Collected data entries

:::::

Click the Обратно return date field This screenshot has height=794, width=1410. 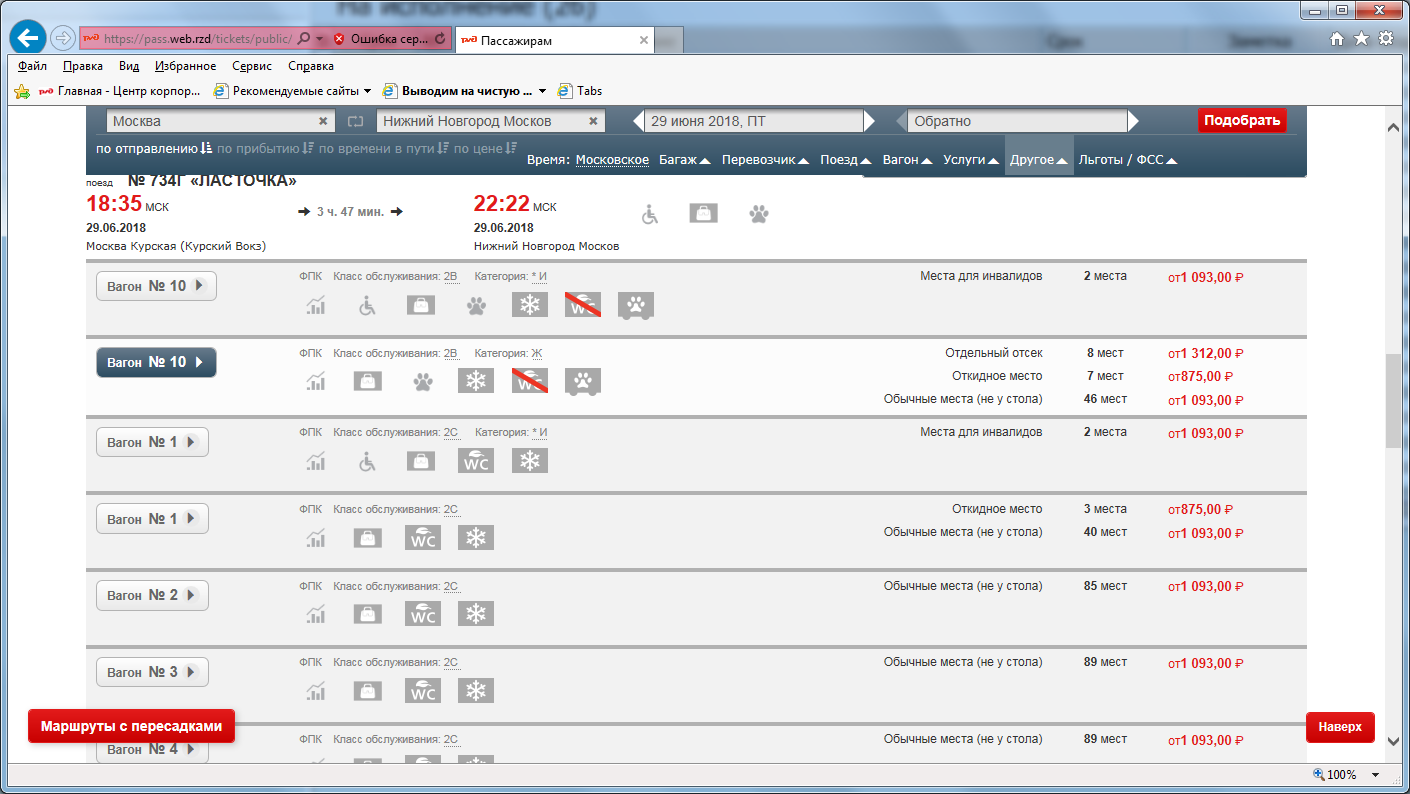point(1016,121)
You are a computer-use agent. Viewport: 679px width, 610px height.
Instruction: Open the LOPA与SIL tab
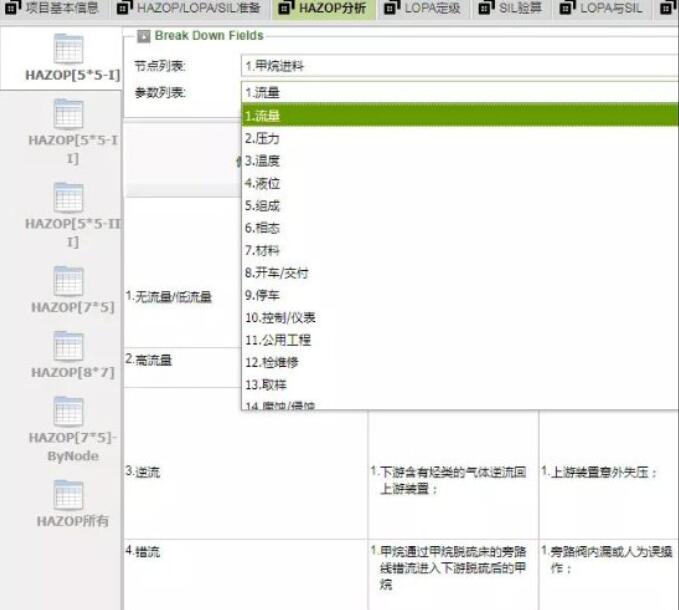(x=602, y=9)
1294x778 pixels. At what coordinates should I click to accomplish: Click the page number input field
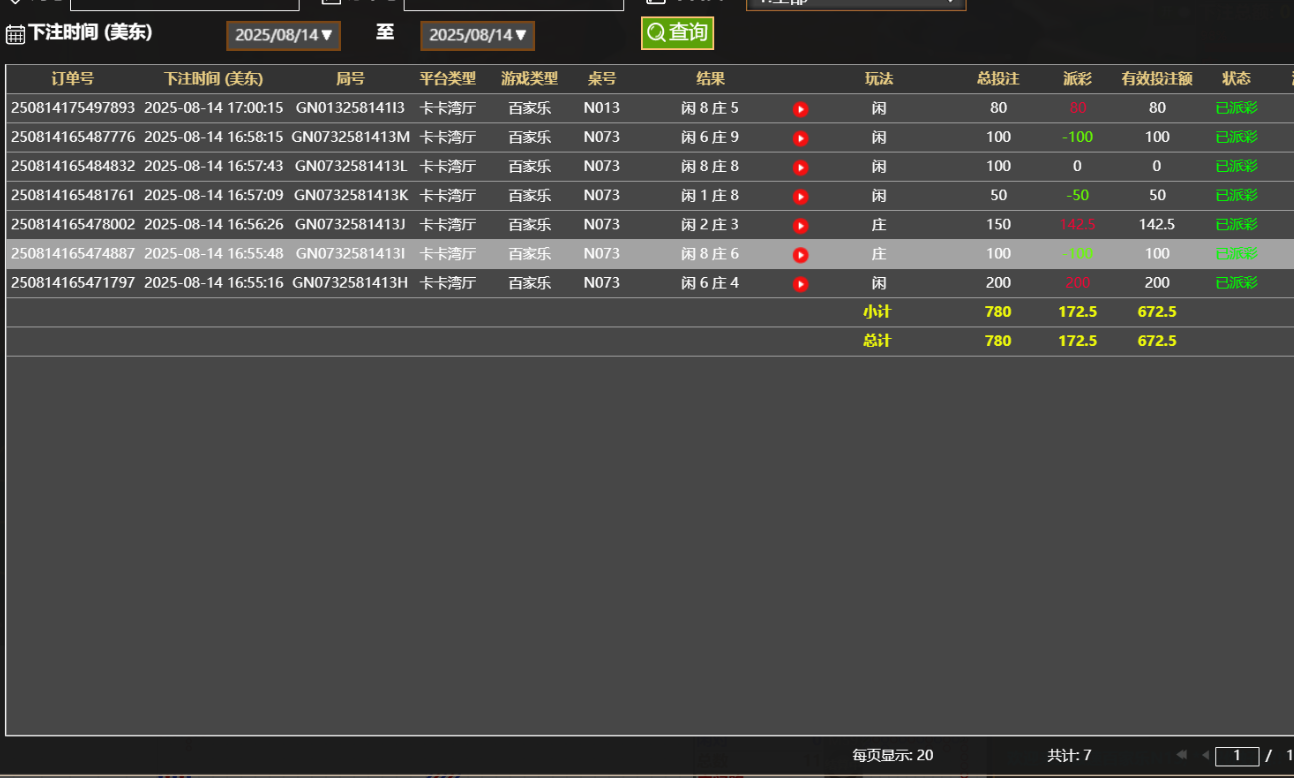(1237, 756)
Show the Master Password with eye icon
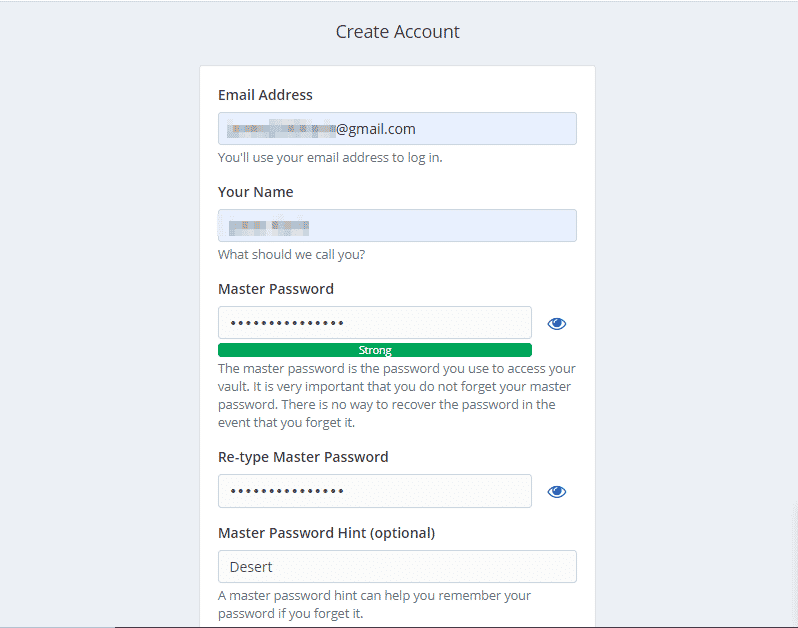Image resolution: width=798 pixels, height=628 pixels. pyautogui.click(x=556, y=324)
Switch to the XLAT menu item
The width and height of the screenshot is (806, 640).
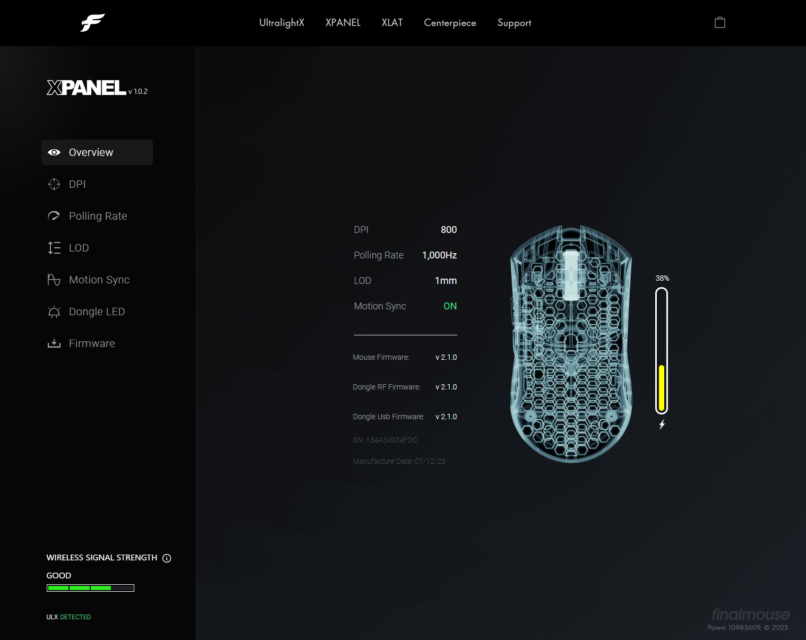point(391,22)
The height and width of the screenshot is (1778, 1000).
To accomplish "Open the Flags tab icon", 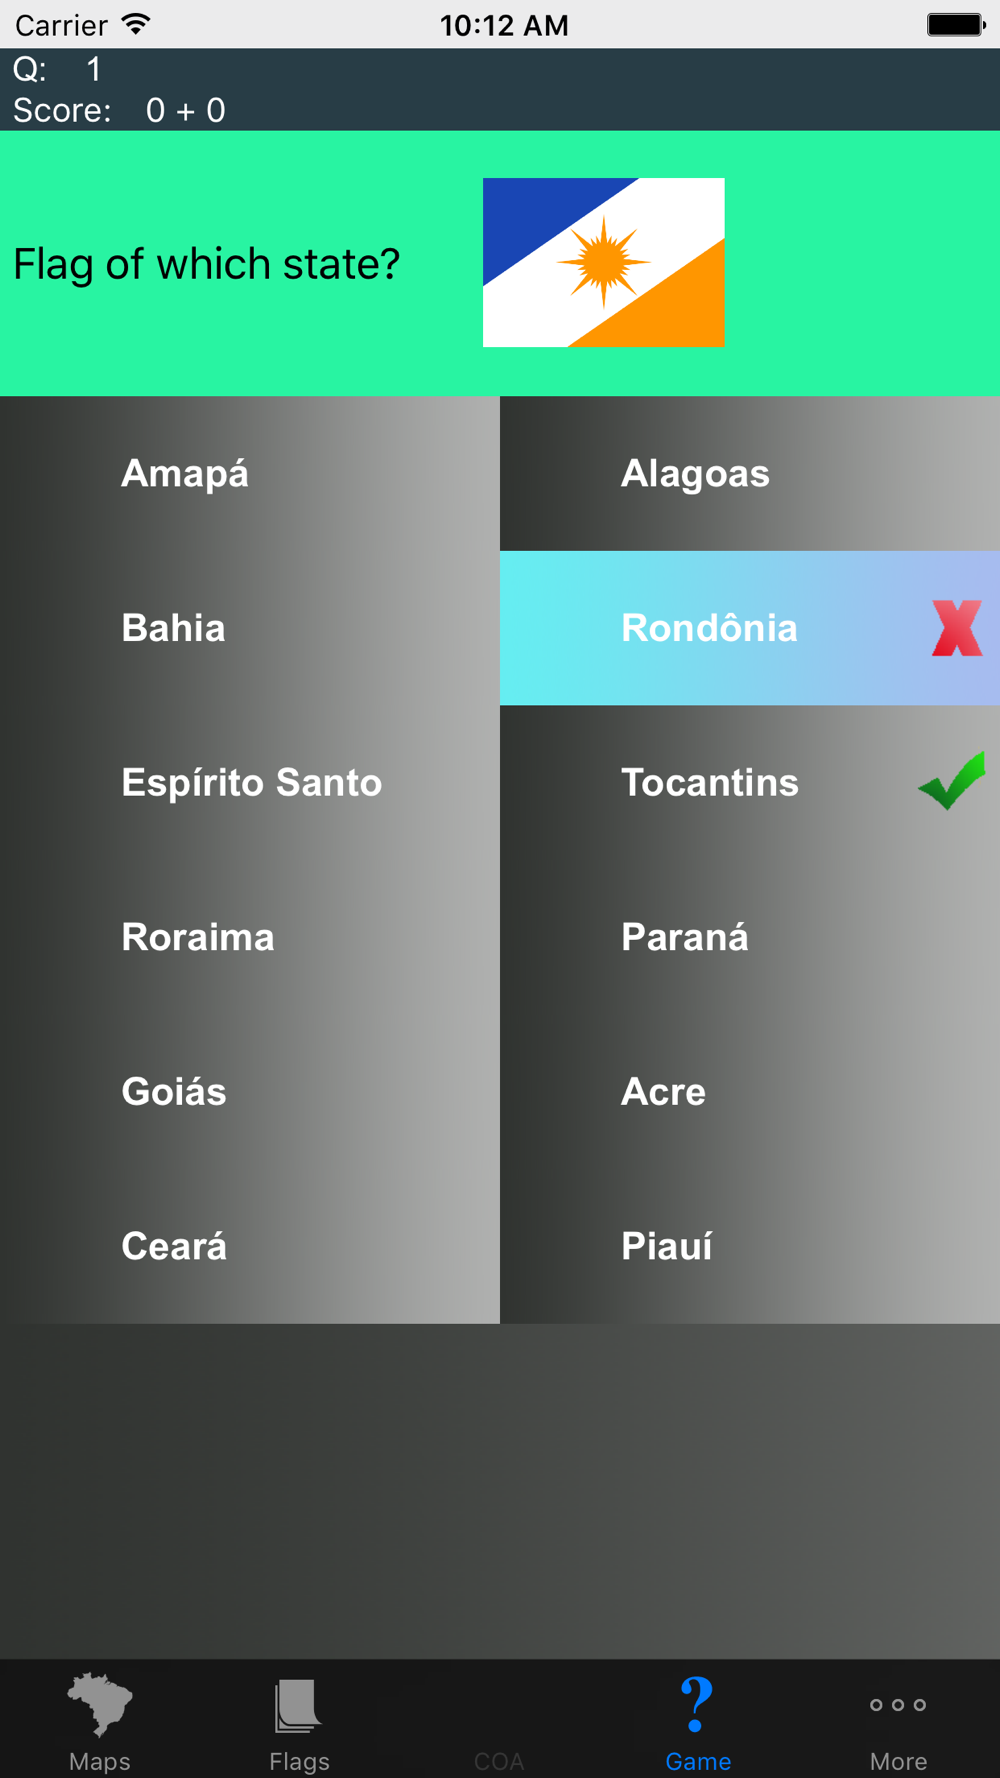I will pyautogui.click(x=298, y=1705).
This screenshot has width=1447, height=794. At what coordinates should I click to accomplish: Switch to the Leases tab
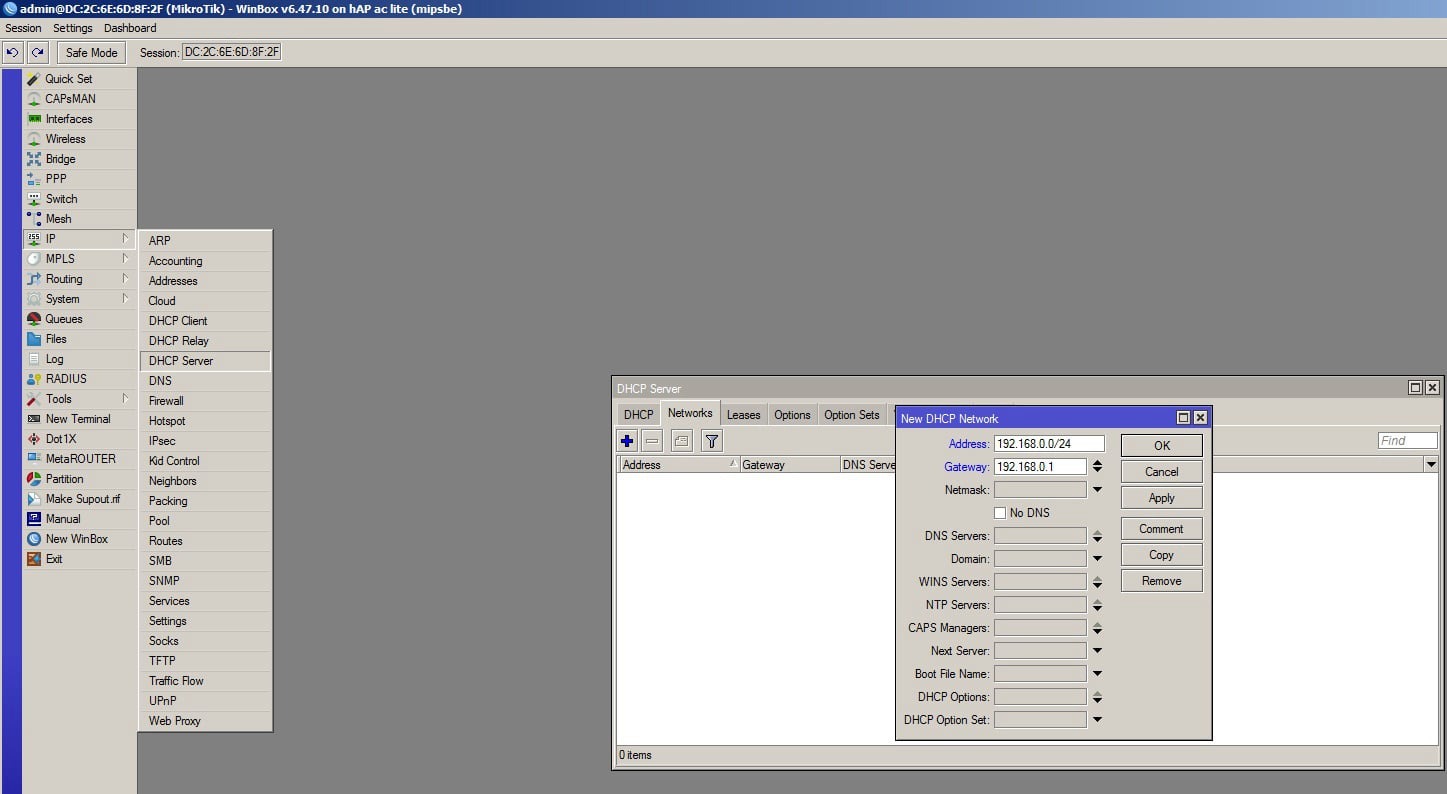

:::::

TASK OBJECTIVE: Lines in the data that include the word "Switch" should all be copied.

FINISHED EXERCISE:
Switch to the XLAT menu item
This screenshot has width=1447, height=794. At what coordinates should I click to accomplish: Switch to the Leases tab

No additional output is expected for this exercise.